Photograph, 4.75" x 6.75", black and white, mounted to 8" x 9.75". Light blemish in water area. Taken by Louis M. Ogden, a Carpathia passenger. Depicting one of the Titanic's lifeboats, Collapsible C, being lifted onto the Carpathia. Aboard Titanic, there were four collapsible Engelhardt lifeboats (wooden bottom, collapsible canvas sides, identified as A to D). A smaller, later 2.75" x 3" photograph of this image is in Ogden's scrapbook. An enlarged image of this smaller photograph upon which Ogden has drawn an arrow to identify "J. Bruce Ismay," is present. Ismay was chairman and managing director of the White Star Line of which Titanic was its newest ship.

In an article in the August 3, 2011, edition of London's Daily Telegraph, titled "J. Bruce Ismay: doomed the moment he jumped ship - The man who built the Titanic lived for ever in disgrace after fleeing the stricken vessel," Frances Wilson wrote, in part, "At 1.45am. on April 15, 1912, an hour and a half after the Titanic hit the iceberg, J. Bruce Ismay, president of the company that built the ship, jumped into one of the last lifeboats to leave on the starboard side. At 6 ft 4 in, Ismay towered over the other survivors sitting on the boards, most of them Lebanese women and children, none of whom had any idea who he was äó_ On board the Carpathia, while other survivors slept on dining room tables, Ismay insisted on a private cabin. Here, he spent the next four days under an opiate... It was revealed by the Titanic's chief designer that it had been Ismay's decision to limit the number of lifeboats; the davits, fitted to hold 48 boats, instead carried 16 - which was still in excess of the British Board of Trade's requirements. Why litter the deck, Ismay is said to have argued, when the ship is herself a lifeboat? ... In his public testimony, Ismay said that he jumped from the Titanic of his own volition, leaving behind him an empty ship... "

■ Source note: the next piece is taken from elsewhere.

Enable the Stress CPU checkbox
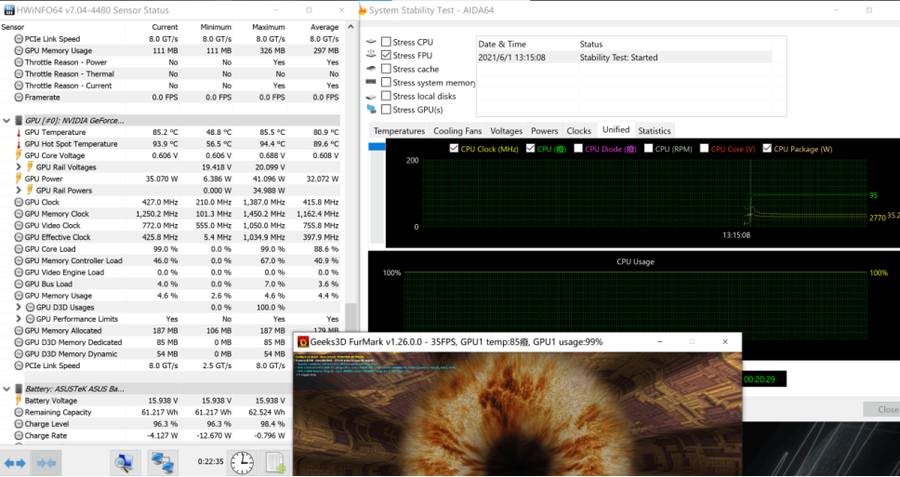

Louis M. Ogden (1867 - 1946) was a Columbia graduate and lawyer. Later, he became Vice President and Director of the Ogden Lumber Co. and Director of the East River Mill & Lumber Co. On a clear, April morning in 1912, aboard the RMS Carpathia, Ogden rushed to his quarters to retrieve his new camera. On the horizon, several lifeboats appeared carrying Titanic survivors.